Sympa les auberges de jeunesse au Portugal (du moins celles gérées par les municipalités). Elles sont toutes copiées sur le même système, toutes plus ou moins confortables ou vétustes suivant les moyens qu’ils y mettent, pas toujours super bien équipées, mais ça va, toujours un chouette accueil, une organisation quasi militaire… Dommage pour le déjeuner inclus qui n’est servi qu’à 8h30 ! Ça me fait à chaque fois démarrer tard 😭😭😭
Enfin bref, chouette début de journée par des dunes très rocailleuses avec pas mal de dénivelés et parfois un peu d’escalade.
Sauf qu’après quelques kilomètres, alors que je pensais continuer sur ma lancée, ça me paraissait un peu compromis. Et quand j’ai interrogé un promeneur (que j’ai franchement eu l’air d’emmerder) et qu’il m’a répondu : « Mmmmhhhh, it is very dangerous », je n’ai pas trop osé m’y aventurer.
Et donc du coup, plutôt que de tracer en ligne de crête, j’ai dû faire un détour, 5km (soit 3 de plus que si j’avais été tout droit), et que par la route ! 🤬🤬🤬
Pour le reste, ce fut plutôt plaisant : j’ai d’abord retrouvé les dunes, avant de traverser une petite station balnéaire quasi déserte, puis une immense plage à parcourir sur plus de 2km sur le sable mouillé. Un peu de route pour passer une petite zone portuaire bien flairante (au sens propre, ça sentait la charogne) puis une piste cyclable séparée de la grand-route. Enfin, de nouveau une immense plage quasi jusqu’à destination.
Un peu plus de monde aujourd’hui, tant sur le sable que dans les sentiers ou sur les pistes cyclables. Alors que hier je n’ai croisé âme qui vive, c’est fête nationale aujourd’hui, tout le monde ou presque a congé.
Bien installé ce soir chez une petite dame qui a transformé la maison de ses parents en dortoirs. C’est tout mignon, tout cosy, on se croirait presque à la maison.

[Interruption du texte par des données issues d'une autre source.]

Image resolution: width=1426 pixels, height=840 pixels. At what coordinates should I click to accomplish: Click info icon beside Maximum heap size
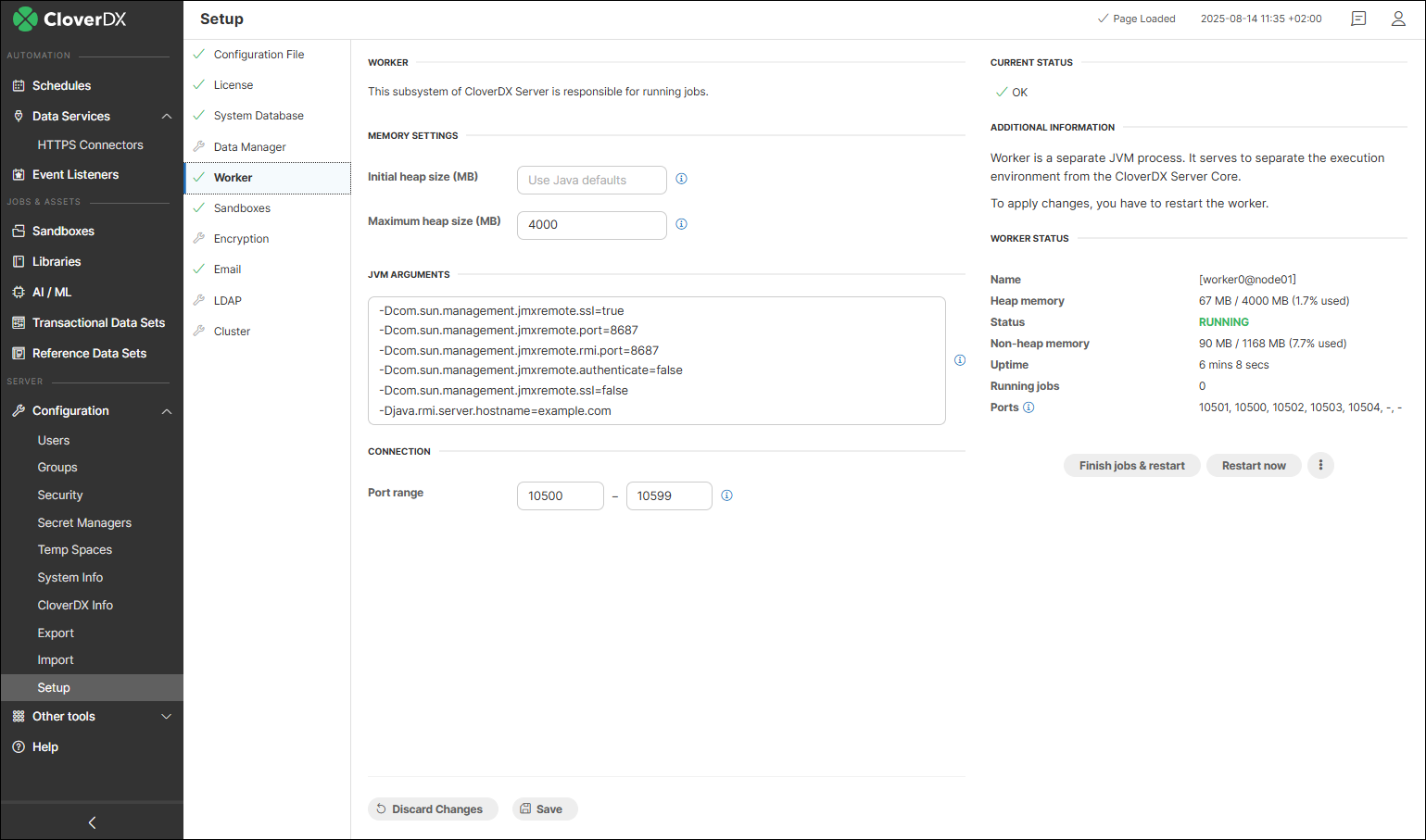(681, 224)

Elle était tellement contente de m’accueillir qu’elle a voulu me serrer dans ses bras pour me dire bonjour, avant de se raviser face à mon t-shirt suintant la transpiration 🤣🤣
J 20 : Ferrel – Foz do Arelho
Je vous avoue que j’appréhendais un peu cette journée.

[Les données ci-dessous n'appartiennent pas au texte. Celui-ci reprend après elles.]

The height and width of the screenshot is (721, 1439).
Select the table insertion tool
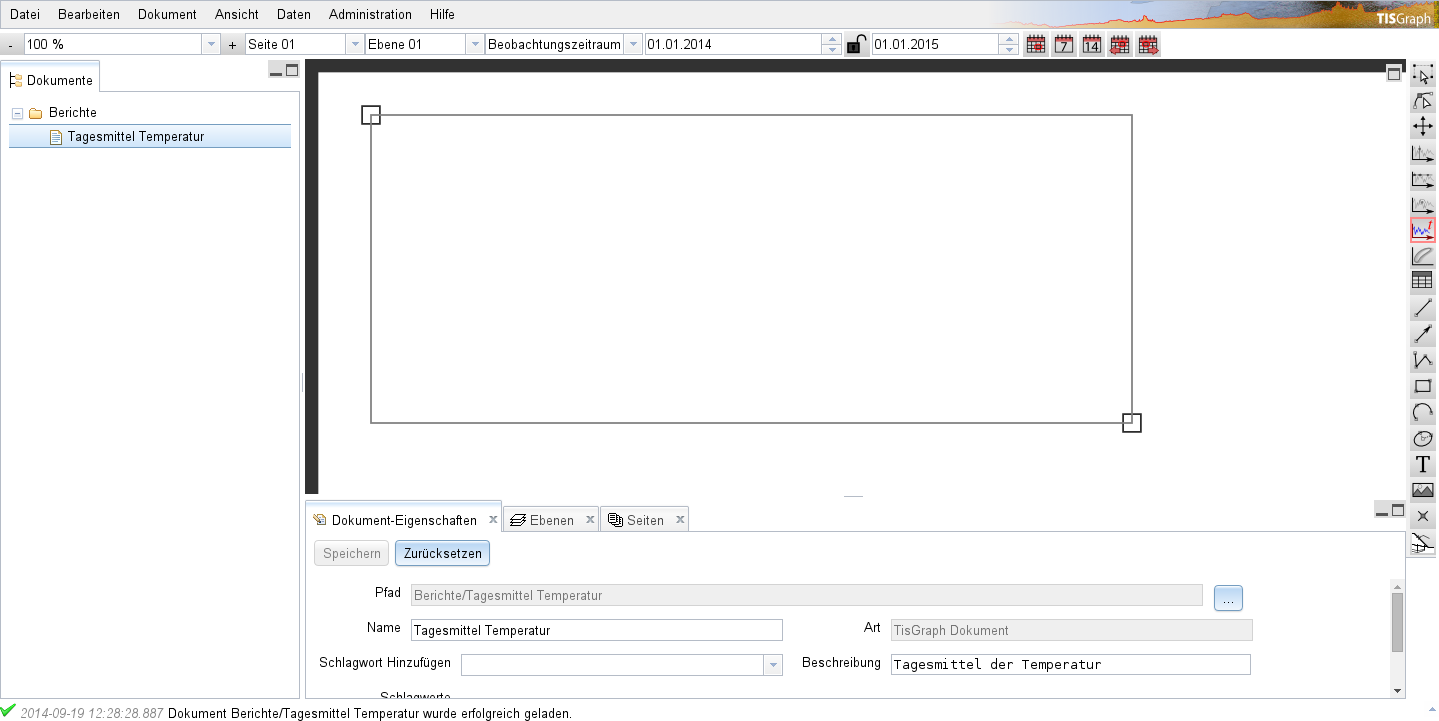pos(1422,281)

Parce que si j’avais suivi la côte, elle s’annonçait affreusement longue : plus de 35km !
Et en coupant par l’intérieur des terres, certes je ramenais la distance à environ 25km, mais d’une part je n’étais plus sur un chemin côtier, et d’autre part, je ne savais pas de quoi ce chemin serait fait.
Cruelle dilemme ! J’ai retourné mes papiers et mes plans dans tous les sens, j’ai simulé je ne sais combien de parcours sur les appli, avec toujours l’incertitude qu’elles m’envoient dans des voies sans issues. Mais il fallait bien que je finisse par faire un choix. Et comme dirait l’autre, choisir, c’est renoncer !

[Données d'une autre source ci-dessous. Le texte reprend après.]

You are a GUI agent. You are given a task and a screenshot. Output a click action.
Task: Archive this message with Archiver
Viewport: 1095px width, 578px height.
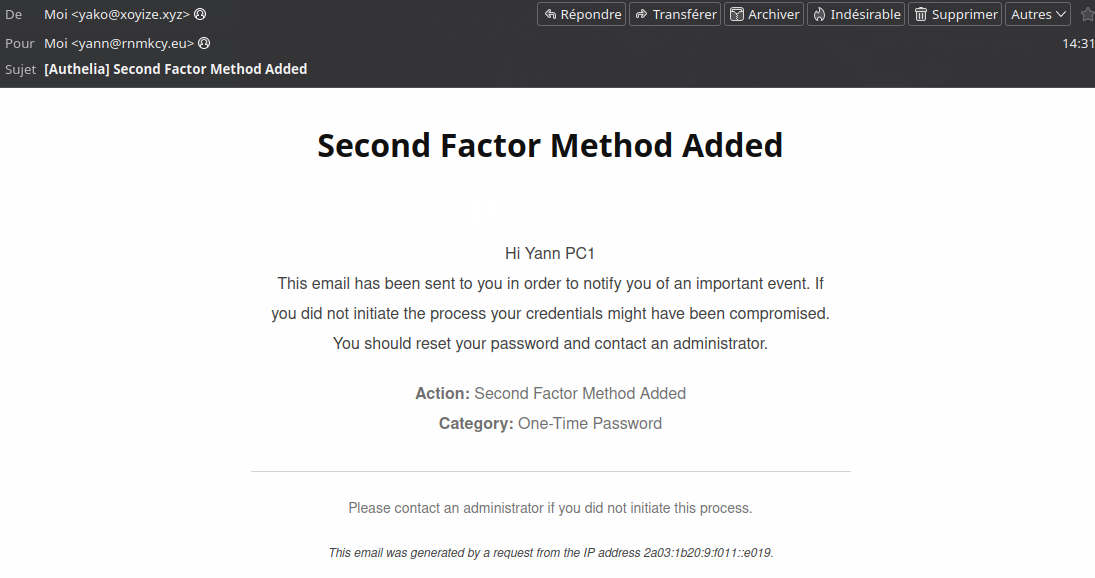pos(764,14)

C’est ce matin au réveil que je me suis finalement décidé : ça sera par l’intérieur des terres. Non seulement ça raccourcit grandement l’étape (35km était même presque inenvisageable pour moi !), mais en outre, ce n’est pas pour dire, mais ça changera un peu des falaises et des plages 🤣🤣
Et bien croyez-le ou non, j’ai passé une excellente journée !
Départ par les chemins à travers champs. C’est ainsi que j’ai pu constater que contre toute attente, la culture dominante ici, c’est… le chou ! Pas des grandes surfaces comme chez nous, mais des hectares et des hectares de petites exploitations de choux ! Mais pas que : j’ai vu aussi des pommes de terre et des haricots sabres. Qui l’eût cru dans ces pays secs et chauds ???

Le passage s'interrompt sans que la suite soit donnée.